One my favorite misconceptions about Affirmative Action. You do have to have to be comptent to benefit from AA. Any other system is a quota.
Candidates for positions in a company will always be a mixed bag, and different HR departments will have a different idea what qualifications are most important for the role that the candidates are competing for.
The HR departments will have a better idea what qualities are desired and what are not, and in what proportions, than someone who is pressuring the company to pass an AA policy.
It may very well be that the culture of a company is such that hiring any woman would disrupt the group dynamic. One example of this would be hiring for Chippendale dancers, although I'm sure there may be others. It's better to let the company's management, rather than an unaccountable 3rd party, decide which candidates could best contribute to their bottom line.
Economics isn't the same thing as engineering.

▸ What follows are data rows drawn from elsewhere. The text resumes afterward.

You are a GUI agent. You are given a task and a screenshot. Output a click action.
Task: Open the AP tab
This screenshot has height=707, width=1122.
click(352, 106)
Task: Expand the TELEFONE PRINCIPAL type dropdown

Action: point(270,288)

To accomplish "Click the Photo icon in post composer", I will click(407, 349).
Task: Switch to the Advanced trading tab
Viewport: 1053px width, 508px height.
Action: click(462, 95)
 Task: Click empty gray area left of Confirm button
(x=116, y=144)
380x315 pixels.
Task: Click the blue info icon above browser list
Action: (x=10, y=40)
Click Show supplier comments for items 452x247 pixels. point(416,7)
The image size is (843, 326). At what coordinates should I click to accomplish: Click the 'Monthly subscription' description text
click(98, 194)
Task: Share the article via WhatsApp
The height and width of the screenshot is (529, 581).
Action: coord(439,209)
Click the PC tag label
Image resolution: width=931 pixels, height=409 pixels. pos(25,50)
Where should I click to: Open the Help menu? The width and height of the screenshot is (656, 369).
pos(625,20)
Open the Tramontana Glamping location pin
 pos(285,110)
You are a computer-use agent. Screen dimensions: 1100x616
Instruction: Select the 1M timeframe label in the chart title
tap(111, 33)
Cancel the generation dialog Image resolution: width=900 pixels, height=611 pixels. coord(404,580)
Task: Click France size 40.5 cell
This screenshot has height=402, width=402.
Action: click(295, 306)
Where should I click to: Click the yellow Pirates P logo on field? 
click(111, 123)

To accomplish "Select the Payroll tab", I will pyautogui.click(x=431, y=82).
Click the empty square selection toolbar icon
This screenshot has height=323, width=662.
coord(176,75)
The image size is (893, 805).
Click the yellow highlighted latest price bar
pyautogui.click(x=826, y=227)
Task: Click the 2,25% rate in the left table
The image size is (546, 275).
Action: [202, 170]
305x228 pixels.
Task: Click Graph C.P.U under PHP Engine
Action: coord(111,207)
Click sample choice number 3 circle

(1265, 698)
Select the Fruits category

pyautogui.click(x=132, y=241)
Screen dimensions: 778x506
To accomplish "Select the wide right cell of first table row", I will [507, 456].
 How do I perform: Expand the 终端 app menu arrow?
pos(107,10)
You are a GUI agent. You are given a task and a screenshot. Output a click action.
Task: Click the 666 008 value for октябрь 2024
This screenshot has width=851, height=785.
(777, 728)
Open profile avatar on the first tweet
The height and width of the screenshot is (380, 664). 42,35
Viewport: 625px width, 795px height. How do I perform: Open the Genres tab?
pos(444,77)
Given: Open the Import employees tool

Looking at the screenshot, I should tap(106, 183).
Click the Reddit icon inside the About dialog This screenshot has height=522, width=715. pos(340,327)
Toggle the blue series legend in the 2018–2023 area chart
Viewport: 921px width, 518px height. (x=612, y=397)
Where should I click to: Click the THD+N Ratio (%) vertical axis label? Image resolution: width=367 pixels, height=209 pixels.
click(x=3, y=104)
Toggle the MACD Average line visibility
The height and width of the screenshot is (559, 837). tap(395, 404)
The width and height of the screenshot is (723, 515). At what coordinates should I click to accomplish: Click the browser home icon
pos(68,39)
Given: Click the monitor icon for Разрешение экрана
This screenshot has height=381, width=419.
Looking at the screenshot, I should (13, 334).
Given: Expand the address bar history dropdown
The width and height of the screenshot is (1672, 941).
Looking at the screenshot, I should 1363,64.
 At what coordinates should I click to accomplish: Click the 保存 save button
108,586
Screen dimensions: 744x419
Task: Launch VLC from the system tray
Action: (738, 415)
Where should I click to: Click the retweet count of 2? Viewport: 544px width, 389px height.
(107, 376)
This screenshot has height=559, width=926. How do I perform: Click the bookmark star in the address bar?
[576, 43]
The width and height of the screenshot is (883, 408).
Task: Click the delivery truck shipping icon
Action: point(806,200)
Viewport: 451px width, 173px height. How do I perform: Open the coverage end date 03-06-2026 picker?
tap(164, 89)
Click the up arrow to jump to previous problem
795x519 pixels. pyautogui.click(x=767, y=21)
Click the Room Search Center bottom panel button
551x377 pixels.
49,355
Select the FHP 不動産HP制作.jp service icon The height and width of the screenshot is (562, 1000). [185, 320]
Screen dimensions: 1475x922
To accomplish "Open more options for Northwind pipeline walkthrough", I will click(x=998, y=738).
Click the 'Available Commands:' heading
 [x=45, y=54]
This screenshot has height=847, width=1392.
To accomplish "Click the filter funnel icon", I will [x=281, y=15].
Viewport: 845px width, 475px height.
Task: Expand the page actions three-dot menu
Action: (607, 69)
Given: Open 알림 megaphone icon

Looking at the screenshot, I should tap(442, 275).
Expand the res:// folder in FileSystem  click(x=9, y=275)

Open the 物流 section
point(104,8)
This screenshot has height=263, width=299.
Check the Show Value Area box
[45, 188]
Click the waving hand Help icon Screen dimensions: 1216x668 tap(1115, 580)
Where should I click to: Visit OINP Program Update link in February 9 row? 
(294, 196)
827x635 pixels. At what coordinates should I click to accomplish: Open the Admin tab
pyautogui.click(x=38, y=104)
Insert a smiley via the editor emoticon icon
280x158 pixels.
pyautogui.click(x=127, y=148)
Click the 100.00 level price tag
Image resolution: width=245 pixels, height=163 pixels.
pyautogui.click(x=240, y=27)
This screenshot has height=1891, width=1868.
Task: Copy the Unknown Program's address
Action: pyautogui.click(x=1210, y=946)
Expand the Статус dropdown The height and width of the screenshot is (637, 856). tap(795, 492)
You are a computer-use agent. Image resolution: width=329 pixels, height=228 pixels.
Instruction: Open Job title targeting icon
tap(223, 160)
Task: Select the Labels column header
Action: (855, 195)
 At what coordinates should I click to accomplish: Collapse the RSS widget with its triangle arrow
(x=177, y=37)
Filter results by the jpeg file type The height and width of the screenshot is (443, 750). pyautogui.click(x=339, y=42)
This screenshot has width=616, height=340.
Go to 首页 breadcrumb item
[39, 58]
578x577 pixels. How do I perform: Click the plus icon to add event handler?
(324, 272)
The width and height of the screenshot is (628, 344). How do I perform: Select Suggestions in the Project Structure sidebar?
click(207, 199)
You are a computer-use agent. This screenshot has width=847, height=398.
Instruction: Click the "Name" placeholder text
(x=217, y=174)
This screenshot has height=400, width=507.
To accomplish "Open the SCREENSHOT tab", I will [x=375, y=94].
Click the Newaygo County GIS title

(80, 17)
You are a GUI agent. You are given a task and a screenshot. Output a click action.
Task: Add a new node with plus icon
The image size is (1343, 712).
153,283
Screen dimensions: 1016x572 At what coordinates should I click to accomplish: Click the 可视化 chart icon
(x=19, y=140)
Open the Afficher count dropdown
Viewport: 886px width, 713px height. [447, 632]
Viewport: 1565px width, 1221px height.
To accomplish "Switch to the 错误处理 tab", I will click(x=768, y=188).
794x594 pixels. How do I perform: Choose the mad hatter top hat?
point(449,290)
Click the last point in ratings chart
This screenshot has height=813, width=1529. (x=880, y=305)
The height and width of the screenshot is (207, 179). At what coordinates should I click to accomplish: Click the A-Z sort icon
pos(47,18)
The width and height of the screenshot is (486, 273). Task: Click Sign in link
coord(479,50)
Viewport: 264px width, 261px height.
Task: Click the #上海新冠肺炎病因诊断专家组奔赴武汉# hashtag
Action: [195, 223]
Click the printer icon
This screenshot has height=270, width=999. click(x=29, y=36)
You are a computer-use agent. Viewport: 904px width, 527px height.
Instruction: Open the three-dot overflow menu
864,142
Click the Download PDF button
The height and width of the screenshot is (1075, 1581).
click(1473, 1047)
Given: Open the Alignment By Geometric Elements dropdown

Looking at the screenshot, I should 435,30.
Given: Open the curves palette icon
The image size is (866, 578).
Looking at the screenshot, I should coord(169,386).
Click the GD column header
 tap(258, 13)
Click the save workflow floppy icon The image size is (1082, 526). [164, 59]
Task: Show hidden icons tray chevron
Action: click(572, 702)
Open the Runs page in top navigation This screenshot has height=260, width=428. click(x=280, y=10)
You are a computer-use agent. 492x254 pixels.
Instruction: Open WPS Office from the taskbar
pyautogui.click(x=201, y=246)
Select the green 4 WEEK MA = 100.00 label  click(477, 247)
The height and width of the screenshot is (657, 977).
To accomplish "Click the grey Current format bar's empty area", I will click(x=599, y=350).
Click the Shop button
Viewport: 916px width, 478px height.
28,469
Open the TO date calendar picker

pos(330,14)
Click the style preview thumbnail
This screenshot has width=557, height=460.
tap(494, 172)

And the fact that single female economics professors w/ PhD's earn slightly more than their male counterparts does support my argument that if you hold various other factors constant, the pay differential between sexes vanishes. This evidence doesn't conclusively prove my argument, but it certainly supports it by giving one instance where the observable consequences of the argument occur.
I didn't attempt to try and deductively prove my argument with my example, but merely gave an example that supports it.
My bad on the economics/egineering. Why would you give data to prove a point that can't be deductively proven?
Even though my assertion can't be deductively proven, most assertions cannot be deductively proven, so that point doesn't weaken my assertion in particular. Most assertions are given as knowledgeable due to the preponderance of evidence that supports the assertion, not because they are deduced from relationships to other assertions.
For example, if I came across a man holding a bloody knife and standing next to a dead woman lying on the ground with a bloody knife wound in her throat, that observation doesn't deductively prove that the man killed the woman, but it would strongly support an assertion that he did.
This is clearly not the same type of reasoning that characterizes the argument "All dogs are mammals. Since Spot is a dog, Spot is a mammal."